Among the restless, violent peoples that emerged out of the early medieval period, there were few more frightening than the Normans, who were descended from a group of Vikings who had settled the land around the Seine River after repeatedly menacing the Franks. They would play a major part in English history and inspire Martin’s world too. In the author’s own words, the story of Aegon the Conqueror, founder of the Valryian dynasty, is that of William, Duke of Normandy,3 one of the greatest and most ferocious figures of this period, and who conquered a nation much larger than his own.
An enigmatic figure whose only friend was his bastard half-brother Orys Baratheon, Aegon is a great warrior who wears a shirt of black scales and is faithful to his spouse (even if he has two, so not really, you might say). The real-life Conqueror was not so different, a fearsome and ruthless leader in chain mail who grew up to trust no one except close kin, especially his half-brothers, and who never kept a mistress—so unusual for French aristocrats that some actually found it sinister.
By the Christmas of 1065, with his grand abbey almost complete, King Edward lay dying, in a state of delirium shouting about hideous curses that would ruin the kingdom; across the narrow sea to the south, William the Bastard, Duke of Normandy, was expecting to be named successor, although his claim was tenuous in the extreme. William was a great-nephew of King Edward, whose Norman mother Emma was the sister of William’s grandfather, Duke Richard II. The Norman leader had convinced himself that Edward had promised him the throne, even though this was not within his power, since kings at the time were selected by the Saxon ruling council, the Witenagemot.
Duke William had been out hunting when a messenger gave him the unhappy news that the Witan had named Harold Godwinson as king, crowned on the same day as Edward’s funeral.

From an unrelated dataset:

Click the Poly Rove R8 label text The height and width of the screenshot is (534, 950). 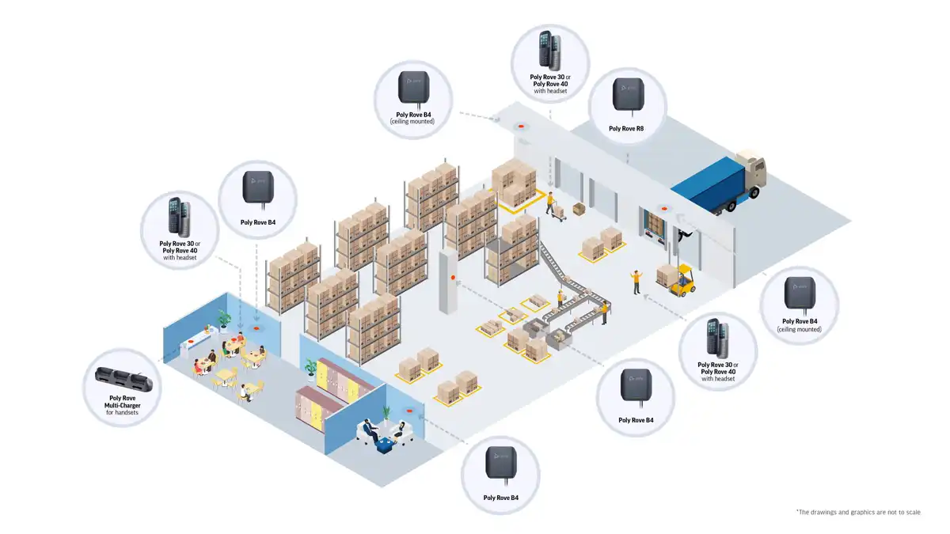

His rage knew no bounds, and soon the sounds of axes against trees could be heard across the duchy as he assembled a fleet. This was bold, for despite their own Viking ancestry, the Normans were not a seafaring people and the barons were scared of crossing this dangerous stretch of ocean.
William called a council, where with bullying and lying and the promise of riches, he proclaimed that he would become King of England. His success in doing so is testimony to his sheer force of will; appropriately, as his name, which would have been closer to the German Wilhelm than the French Guillaume, meant just that, “willful protector.”
Today in the British Library in central London there is a codex, an A4-sized paper listing all the families that came over with the Conqueror, part of antiquarian Sir Robert Cotton’s great collection amassed during the seventeenth century. It was once a matter of great importance to aristocratic houses to trace their line to that bloody Saturday in October 1066, when as many as fifteen thousand men fought on a sloping hill in Sussex.
Normandy was “a bloody crossroads of war since antiquity,”4 viciously fought over by Celts, Romans, Franks, Vikings, and later the English. From the time of Clovis it had come under the sway of the Franks, who were the leading experts in cavalry warfare. But with Charlemagne’s grandsons, the kingdom of the Franks had fallen into civil war, a bad time to have a family argument since Viking raids were intensifying in Britain and France. For many years they threatened the River Loire region before returning to England, but Alfred the Great’s military success drove them back to France again; there the Norsemen had terrorized the northwest coast until, eventually, in 912 the king of the Franks granted them territory by the mouth of the Seine.